Abstract
A commonly used approach to parameter estimation in computational models is the so-called grid search procedure: the entire parameter space is searched in small steps to determine the parameter value that provides the best fit to the observed data. This approach has several disadvantages: first, it can be computationally very expensive; second, one optimal point value of the parameter is reported as the best fit value; we cannot quantify our uncertainty about the parameter estimate. In the main journal article that this methods article accompanies (Jäger et al., 2020, Interference patterns in subject-verb agreement and reflexives revisited: A large-sample study, Journal of Memory and Language), we carried out parameter estimation using Approximate Bayesian Computation (ABC), which is a Bayesian approach that allows us to quantify our uncertainty about the parameter's values given data. This customization has the further advantage that it allows us to generate both prior and posterior predictive distributions of reading times from the cue-based retrieval model of Lewis and Vasishth, 2005.
-
•
Instead of the conventional method of using grid search, we use Approximate Bayesian Computation (ABC) for parameter estimation in the [4] model.
-
•
The ABC method of parameter estimation has the advantage that the uncertainty of the parameter can be quantified.
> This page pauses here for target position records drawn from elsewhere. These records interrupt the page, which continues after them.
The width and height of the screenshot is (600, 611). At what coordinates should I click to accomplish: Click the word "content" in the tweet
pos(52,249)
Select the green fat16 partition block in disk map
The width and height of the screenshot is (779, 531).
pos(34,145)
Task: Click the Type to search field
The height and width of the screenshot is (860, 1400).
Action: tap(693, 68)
Keywords: Bayesian parameter estimation, Prior and posterior predictive distributions, Psycholinguistics
Graphical abstract
Specification Table
Subject Area | Psychology |
---|---|
More specific subject area: | Psycholinguistics |
Method name: | Approximate Bayesian Computation using rejection sampling |
Name and reference of original method | Sisson, S. A., Fan, Y., & Beaumont, M. [5]. Handbook of approximate Bayesian computation. Chapman and Hall/CRC. |
Resource availability | https://osf.io/reavs/ |
Method details
This paper is a companion to Jäger, Mertzen, Van Dyke, and Vasishth [1], and shows how we estimate the latency factor parameter in the cue-based retrieval model of Engelmann, Jäger, and Vasishth [2], when evaluating the model's predictions to the observed data from Dillon, Mishler, Sloggett, and Phillips [3] and our larger-sample replication attempt [1]. The source code and data associated with the methods reported here and the paper by Jäger et al. [1] are available from https://osf.io/reavs/. More general background regarding the model is provided in [8].
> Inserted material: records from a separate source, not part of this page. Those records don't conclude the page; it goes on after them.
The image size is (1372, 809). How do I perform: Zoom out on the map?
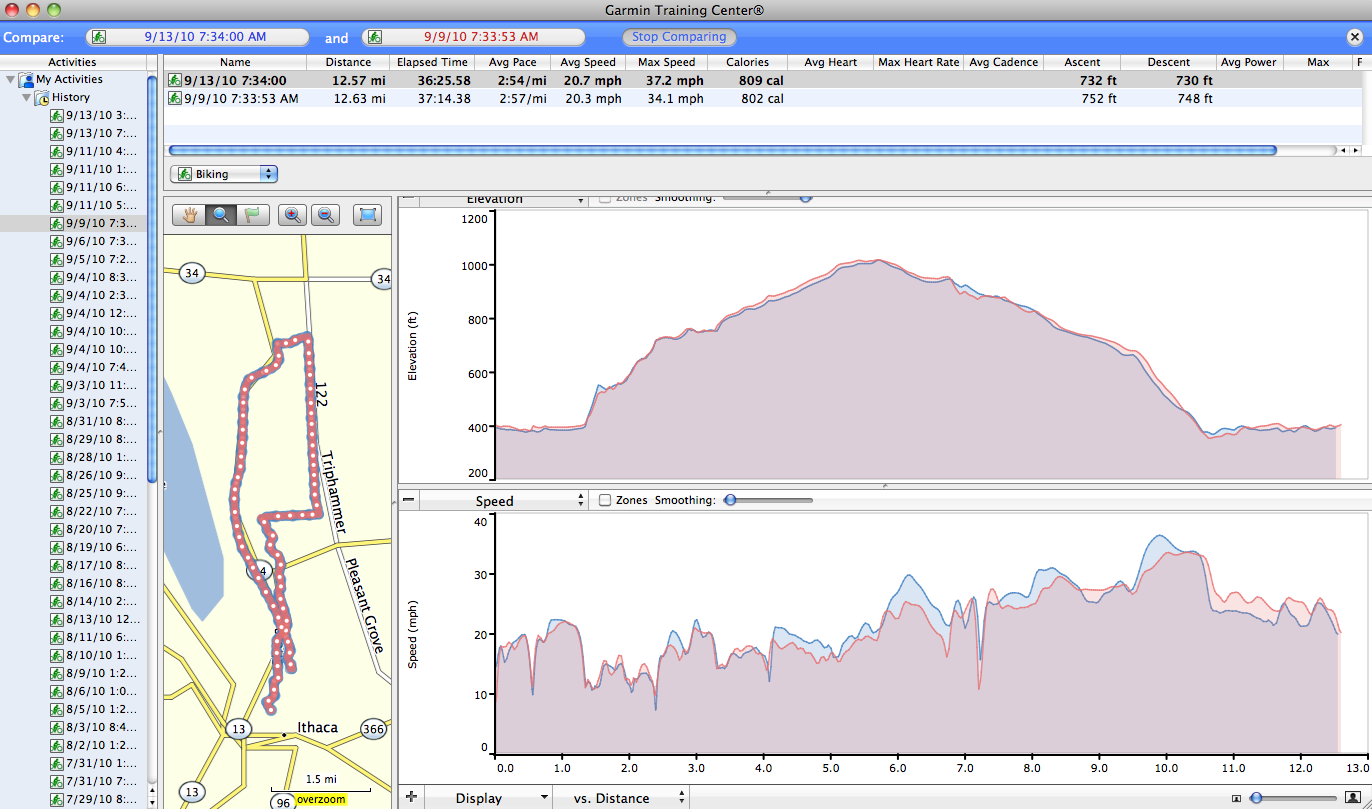tap(325, 214)
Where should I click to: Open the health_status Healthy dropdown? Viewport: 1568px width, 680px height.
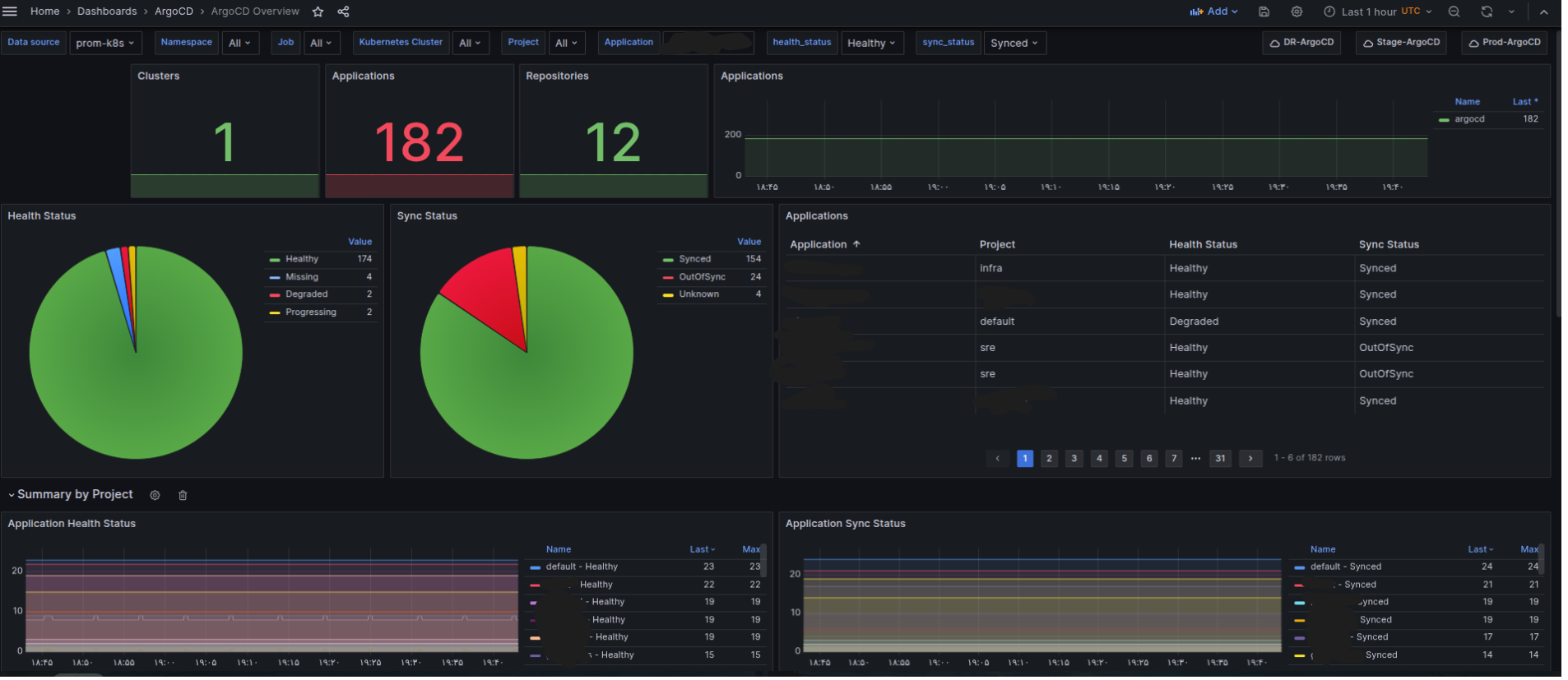[x=871, y=43]
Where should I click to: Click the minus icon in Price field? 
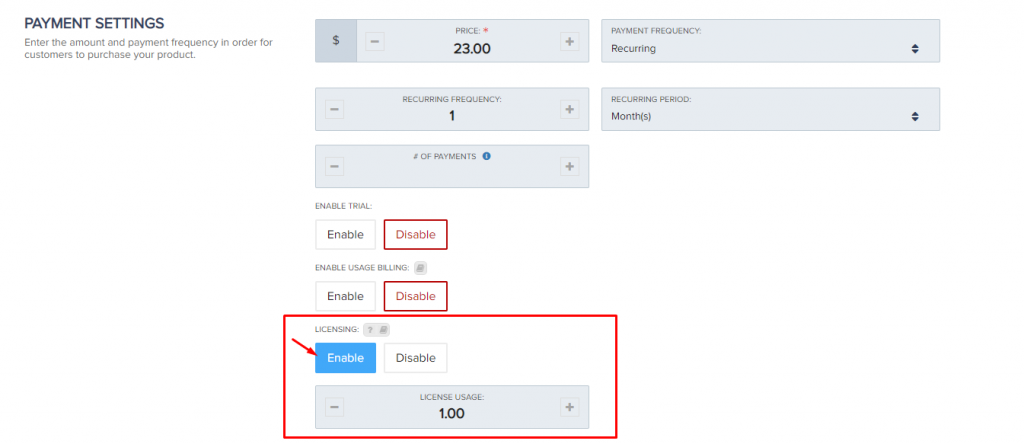tap(374, 41)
The cue-based retrieval model of [2]
The Engelmann et al. model of sentence processing is a simplified version of the Lisp-based model described in Lewis and Vasishth [4]. This simplified version is written in R and abstracts away from the individual incremental parsing steps of the original model, and focuses instead only on the retrieval time and retrieval accuracy computations, given some retrieval cues and candidate chunks in memory that could match the retrieval cues.
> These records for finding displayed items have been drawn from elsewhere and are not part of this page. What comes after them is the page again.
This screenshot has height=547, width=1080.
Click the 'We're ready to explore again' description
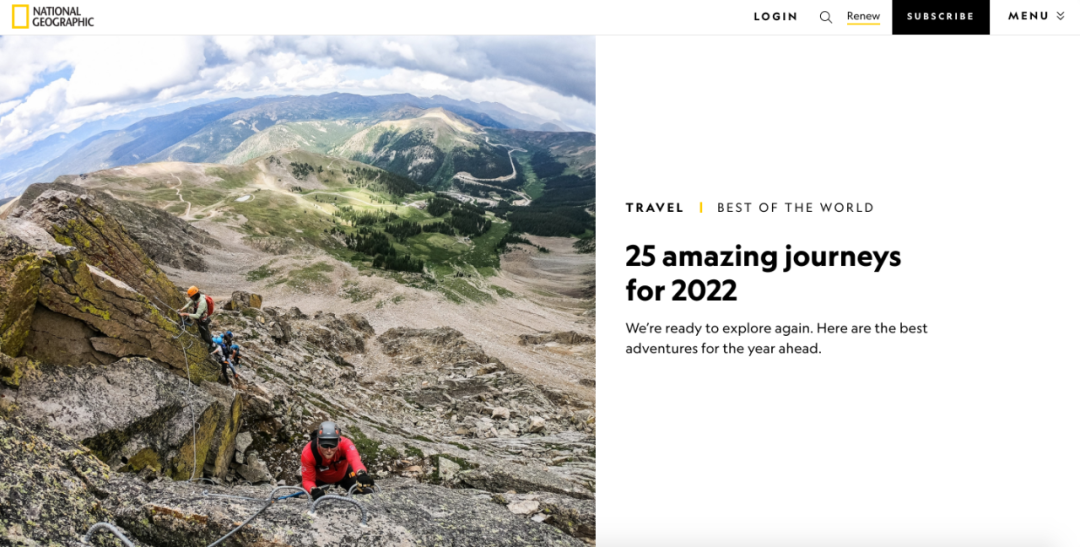pos(776,338)
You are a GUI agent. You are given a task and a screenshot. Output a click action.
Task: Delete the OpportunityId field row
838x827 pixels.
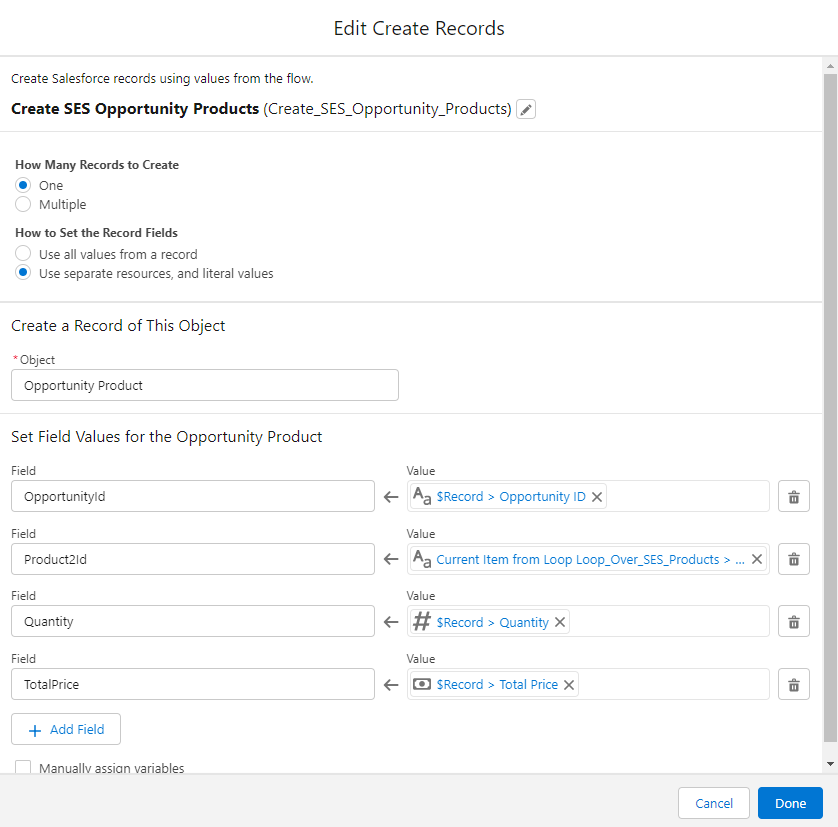click(794, 497)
Table 1 shows the parameter values used in the recent large-sample model evaluation (approximately 100 published reading experiments) of the cue-based retrieval model described in Engelmann et al. [2]. Here, we follow the practice that was adopted in Lewis and Vasishth [4], of holding all the parameters constant to their default value. The only exception is the latency factor parameter, which scales retrieval time to the millisecond reading time scale. The reason for holding the parameters constant is to avoid overfitting to the particular data being considered.
Table 1.
Model parameters, their default values, and the values used in the simulation of the studies discussed in[2].
Parameter | Name | Default | Simulation |
---|---|---|---|
F | latency factor | 0.2 | [0.1, 0.25] |
f | latency exponent | 1 | 1 |
τ | retrieval threshold | −1.5 | −1.5 |
d | decay rate | 0.5 | 0.5 |
ANS | activation noise | 0.2 | 0.2 |
MAS | maximum associative strength | 1 | 1.5 |
MP | mismatch penalty | 1 | 0.25 |
β | base-level activation | 0 | 0 |
Bayesian parameter estimation
Here, we provide some of the background needed to understand the parameter estimation approach described below. In the Bayesian modeling framework, given a vector of data y and a vector of model parameters θ that have prior distributions p(θ) defined on them, a likelihood function for the data p(y | θ) and the priors allow us to compute the posterior distribution of the parameters given the data, p(θ | y). This is possible because of Bayes’ rule, which states that the posterior is proportional to the likelihood times the prior:
The posterior distributions of parameters are generally computed using Monte Carlo Markov Chain methods. Examples are Gibbs sampling, Metropolis-Hastings, and (more recently) Hamiltonian Monte Carlo. The likelihood and the priors together constitute the model, which we will call M hereafter. Given a particular model M, one important question is: how can we derive the predictions of the model? The model makes two kinds of predictions: a priori predictions, before any data have been taken into account; and a posteriori predictions, after the data have been taken into account. The distributions of these two kinds of predictions are called prior predictive distributions, and posterior predictive distributions, respectively.
The prior predictive distribution can be computed by drawing random samples of the parameters from p(θ), and then using these values to simulate data from the likelihood .
The posterior predictive distribution p(ypred | y) can be computed once we have the posterior distribution of the parameters, p(θ | y).
An important point to note here is that we are conditioning ypred only on y. We do not condition on the unknown parameters θ; we simply integrate these unknown parameters out. This allows us to take the uncertainty of the posterior distributions of the parameters into account, giving us more realistic estimates of the predictions from the model. Contrast this with a situation where we condition on, e.g., maximum likelihood estimates of the parameters; that is, we condition on a point value, not taking the uncertainty of that estimate into account.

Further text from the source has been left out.